If the album’s first single, “Getting Ready to Get Down,” is any indication, there’ll be plenty of bombast on the new record, which was recorded in New Orleans with producer Trina Shoemaker. “Getting Ready” is about a young woman who gets shipped off from her conservative hometown to a small Bible college in Missouri and comes home a little more worldly than she — and everyone else — thought she would. The song is a “frame for the rest of this record,” Ritter said. “I had a thing I was going to do, and I wasn’t going to tone it down. I wanted it to be as wild as I wanted it.”

Like many of Ritter’s songs, it’s catchy, almost an anthem, populated with a vivid cast of characters and a strong sense of place. But it took a couple of years for the song to come to fruition, Ritter said.

“I’d been writing songs for a while that I didn’t really care for that involved a little tiny town. They were fun to write, because I felt like I knew them, and felt like they had a precursor in ‘Harper Valley P.T.A.,’ that take pleasure in this funny little town and somebody kicking up against it,” he said. “Then, one day, I was playing and that line got into it, ‘Mama got a look at you and got a little worried, papa got a look at you and got a little worried,’ and it just wrote itself after that. It was just so fun … there was no puzzling over it.”
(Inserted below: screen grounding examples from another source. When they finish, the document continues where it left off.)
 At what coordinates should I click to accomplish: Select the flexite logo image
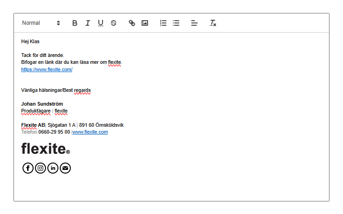[x=46, y=149]
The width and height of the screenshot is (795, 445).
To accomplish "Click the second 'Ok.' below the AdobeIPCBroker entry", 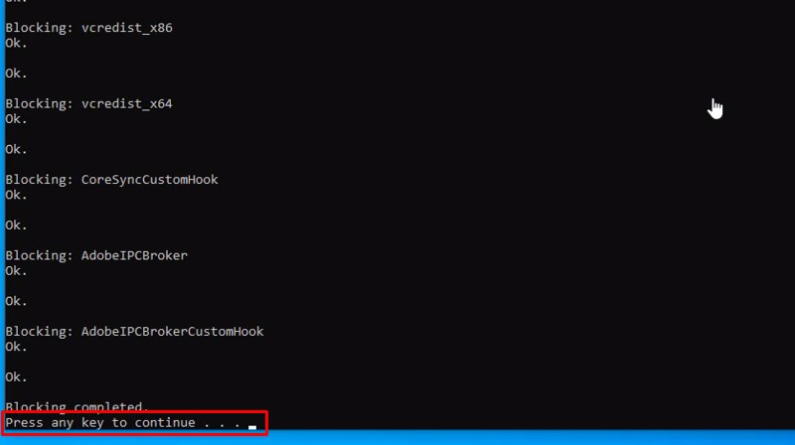I will (16, 301).
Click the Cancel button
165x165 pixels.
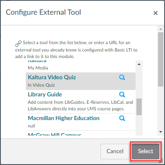pyautogui.click(x=115, y=152)
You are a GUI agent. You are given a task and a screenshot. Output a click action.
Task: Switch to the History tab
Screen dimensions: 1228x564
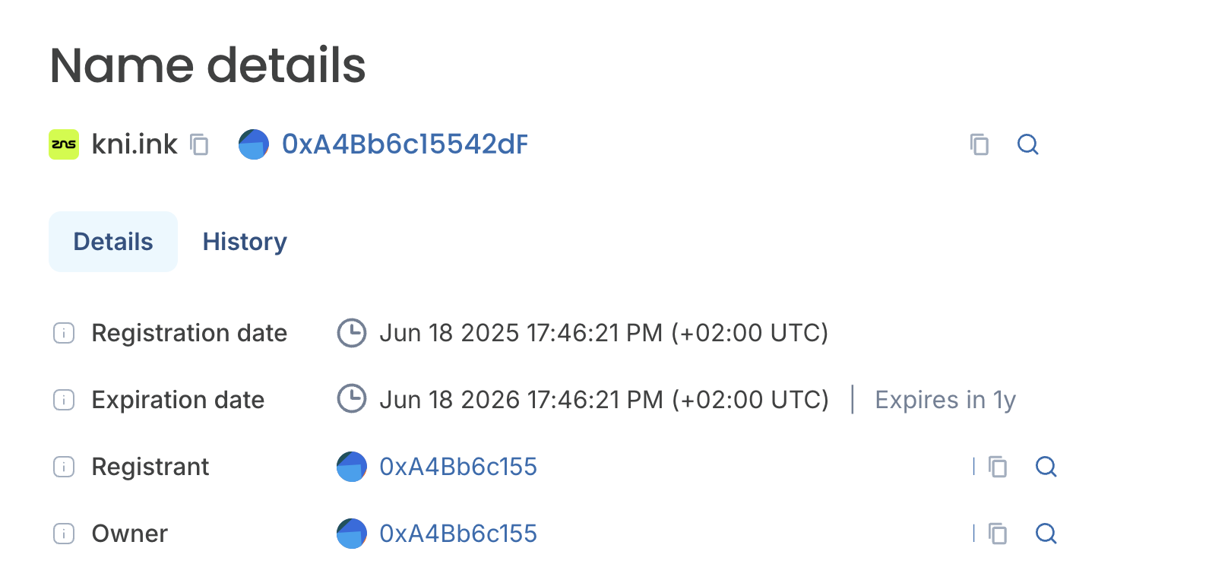(x=245, y=242)
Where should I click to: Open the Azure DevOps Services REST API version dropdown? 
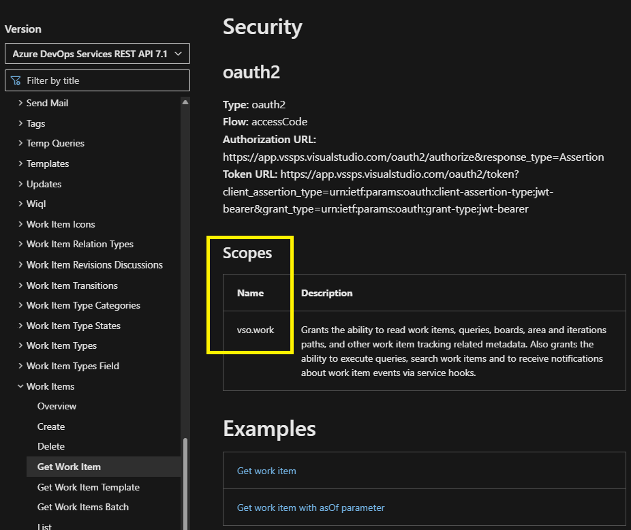click(x=97, y=53)
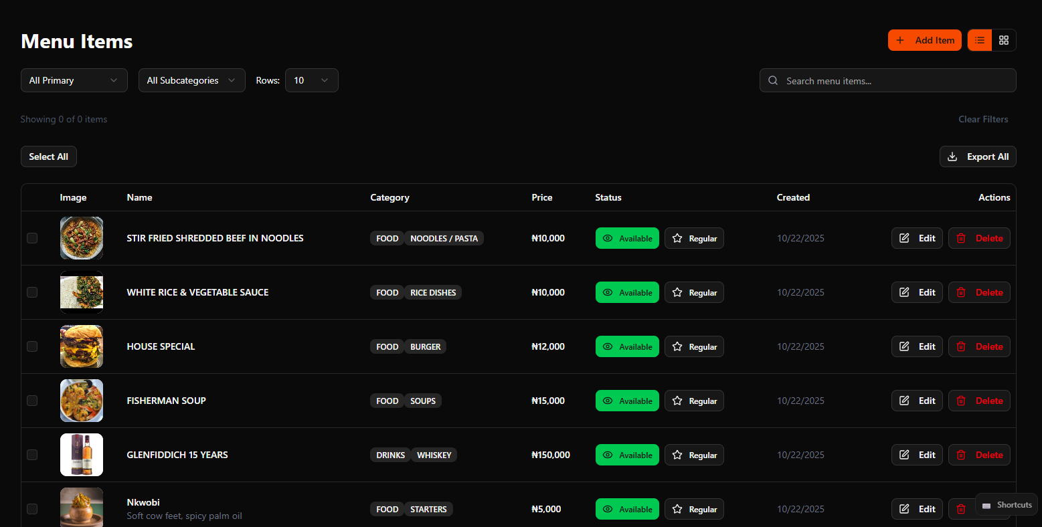Select the GLENFIDDICH 15 YEARS row checkbox
Viewport: 1042px width, 527px height.
click(x=32, y=455)
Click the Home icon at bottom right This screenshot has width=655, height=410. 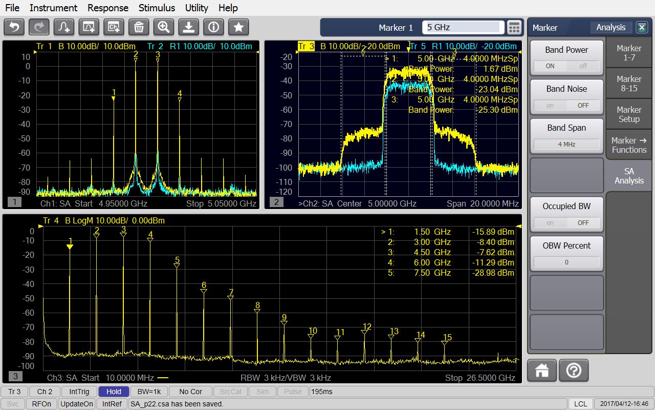[541, 370]
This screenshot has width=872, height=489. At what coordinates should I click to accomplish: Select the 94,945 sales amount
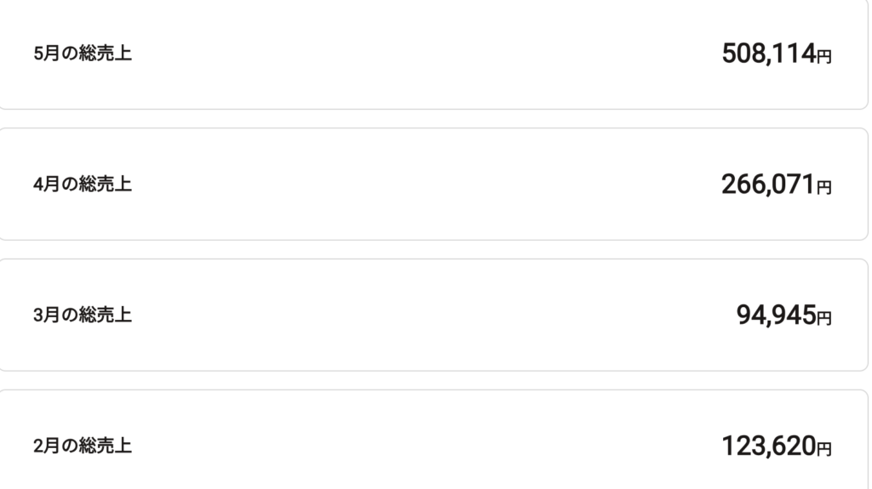tap(776, 316)
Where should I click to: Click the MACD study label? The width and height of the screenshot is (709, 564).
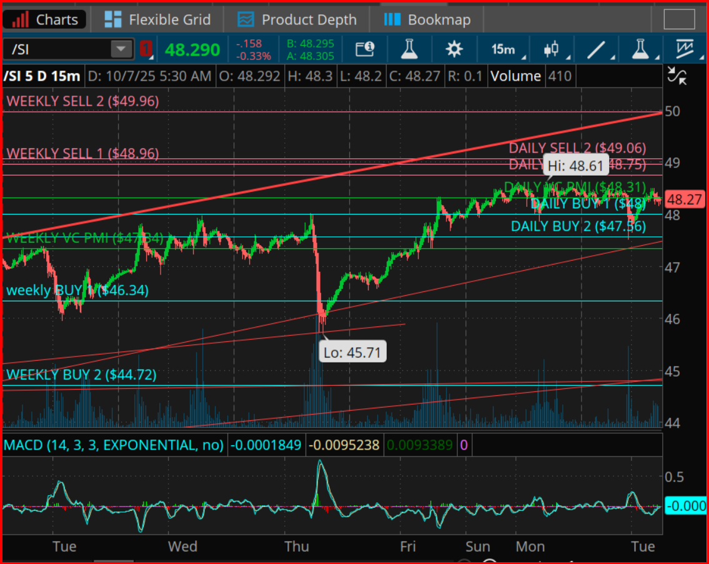click(x=113, y=445)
Ritter grew up in Moscow, Idaho. His parents were neuroscientists, a field Ritter almost went into himself when he went to college. He soon decided to study music instead, and started performing in 1997. His first, self-titled album came out in 1999, and he recorded part of his second album, “Golden Age of Radio” in 2000 at the Electric Cave in Portsmouth. The albums and the accolades soon piled up — in 2006, Paste magazine named him one of the “100 Greatest Living Songwriters.” “Sermon on the Rocks” is his eighth studio album.

It’s also, Ritter said, his most “musically free” record. “I was more free with myself, and more free with the material. I had a much clearer idea of what I wanted out of it, a much clearer idea of who I was. … You come to a spot in life where you have to take stock of where you are and where you’d like to go, and so much of art is about being excited for the progress and moving forward, not about anything else but what will happen next. … And I felt this was the best way to do it … to make it more my own than I have in the past.”
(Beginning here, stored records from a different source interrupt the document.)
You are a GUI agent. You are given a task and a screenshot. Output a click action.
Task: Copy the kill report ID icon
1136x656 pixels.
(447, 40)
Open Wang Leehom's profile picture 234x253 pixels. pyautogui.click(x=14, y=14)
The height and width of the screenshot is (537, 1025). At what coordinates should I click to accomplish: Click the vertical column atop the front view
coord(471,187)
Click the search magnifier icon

“Songs aren’t usually about going to the store — songs are about life and death, about love and lost love.” — Josh Ritter

For Ritter, it’s good to be back writing big, rollicking songs about love and death and heroes and heartbreak. “I never thought a song was worth much unless there was something in it you could relate to on a major scale,” he said. “Songs aren’t usually about going to the store — songs are about life and death, about love and lost love … it’s so much fun to write big. The language is cheap, so you can be extravagant.”

Ritter said his days recording in Portsmouth in 2000 were an especially exciting time. “That was such a ball, and I did so many things that were so new to me for the first time,” he said.

And if he could go back in time and talk to the Josh Ritter of 2000 who was just starting out? “I’d probably warn myself against certain relationships,” he said, laughing. “In general, my ideas of what could happen and what have happened … are pretty similar. … I never expected all that much, to be famous or to be on the cover of Rolling Stone. It would seem like a miracle if somebody bought a record, and it still does. It’s nice having a life where I can support my family. I don’t think you can really expect too much more except the happiness of being an artist.”

Josh Ritter comes to the Prescott Park Arts Festival in Portsmouth on Wednesday, Sept. 2 at 7 p.m. Bhi Bhiman opens. $8-$10 suggested donation, tickets at prescottpark.org.